WARNING:  relation "my_table" page 652139 is uninitialized --- fixing
WARNING:  relation "my_table" page 652140 is uninitialized --- fixing
WARNING:  relation "my_table" page 652940 is uninitialized --- fixing
WARNING:  relation "my_table" page 652941 is uninitialized --- fixing

That sort of looks like it could be data loss, can someone explain what
happened?

Brad.


Re: page is uninitialized --- fixing

From
Tom Lane
Date:
Brad Nicholson <bnichols@ca.afilias.info> writes:
> We just took a test database down (PG 8.1.11) fairly hard (pulled a SAN
> switch out while it was under load), which caused the DB to crash.  It
> started up fine, when I vacuumed the DB, I saw the following messages.

> WARNING:  relation "my_table" page 652139 is uninitialized --- fixing
> WARNING:  relation "my_table" page 652140 is uninitialized --- fixing
> WARNING:  relation "my_table" page 652940 is uninitialized --- fixing
> WARNING:  relation "my_table" page 652941 is uninitialized --- fixing

> That sort of looks like it could be data loss, can someone explain what
> happened?

It could be that but not necessarily.  These could be pages that were
allocated to put new tuples into, but the crash happened before the
inserting transaction committed (and, in fact, before any of the
associated WAL entries had made their way to disk -- else the empty
pages would've been initialized during WAL replay).

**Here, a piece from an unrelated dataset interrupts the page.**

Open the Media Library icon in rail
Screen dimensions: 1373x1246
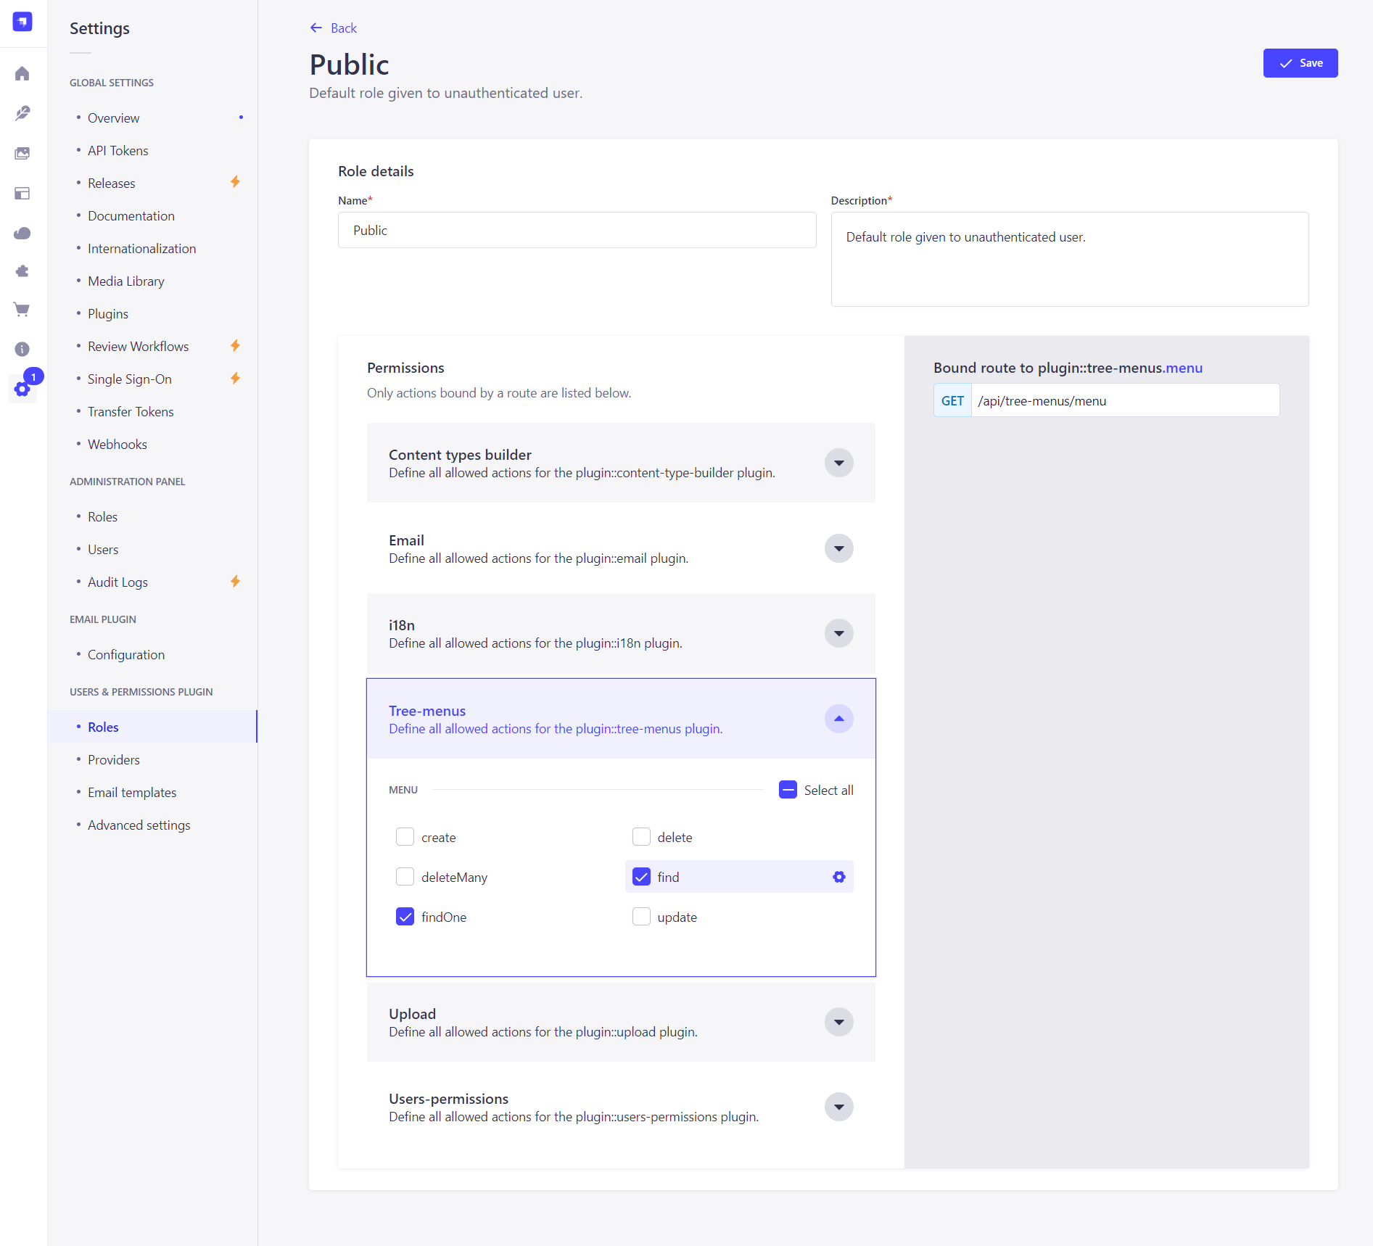coord(22,153)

It would be easier to believe that if the uninitialized pages were all
contiguous though.  Do you know that this table was under heavy insert
load at the time?

            regards, tom lane

Re: page is uninitialized --- fixing

From
Alvaro Herrera
Date:
Brad Nicholson wrote:
> We just took a test database down (PG 8.1.11) fairly hard (pulled a SAN
> switch out while it was under load), which caused the DB to crash.  It
> started up fine, when I vacuumed the DB, I saw the following messages.
>
> WARNING:  relation "my_table" page 652139 is uninitialized --- fixing
> WARNING:  relation "my_table" page 652140 is uninitialized --- fixing
> WARNING:  relation "my_table" page 652940 is uninitialized --- fixing
> WARNING:  relation "my_table" page 652941 is uninitialized --- fixing
>
> That sort of looks like it could be data loss, can someone explain what
> happened?

It means someone extended the table, but didn't get around to actually
putting tuples on it and committing.  Four transactions were doing this
when the system crashed.  No committed data was lost.

--
Alvaro Herrera                                http://www.CommandPrompt.com/
PostgreSQL Replication, Consulting, Custom Development, 24x7 support

Re: page is uninitialized --- fixing

From
Brad Nicholson
Date:
On Wed, 2008-03-26 at 15:31 -0400, Tom Lane wrote:
> Brad Nicholson <bnichols@ca.afilias.info> writes:
> > We just took a test database down (PG 8.1.11) fairly hard (pulled a SAN

> It could be that but not necessarily.  These could be pages that were
> allocated to put new tuples into, but the crash happened before the
> inserting transaction committed (and, in fact, before any of the
> associated WAL entries had made their way to disk -- else the empty
> pages would've been initialized during WAL replay).
>
> It would be easier to believe that if the uninitialized pages were all
> contiguous though.  Do you know that this table was under heavy insert
> load at the time?

It was.  This table is an insert only log table that was being heavily
was being heavily written to at the time of the crash.

Brad.


Re: page is uninitialized --- fixing

From
Alvaro Herrera
Date:
Brad Nicholson wrote:
> On Wed, 2008-03-26 at 15:31 -0400, Tom Lane wrote:
> > Brad Nicholson <bnichols@ca.afilias.info> writes:
> > > We just took a test database down (PG 8.1.11) fairly hard (pulled a SAN

> > It would be easier to believe that if the uninitialized pages were all
> > contiguous though.  Do you know that this table was under heavy insert
> > load at the time?
>
> It was.  This table is an insert only log table that was being heavily
> was being heavily written to at the time of the crash.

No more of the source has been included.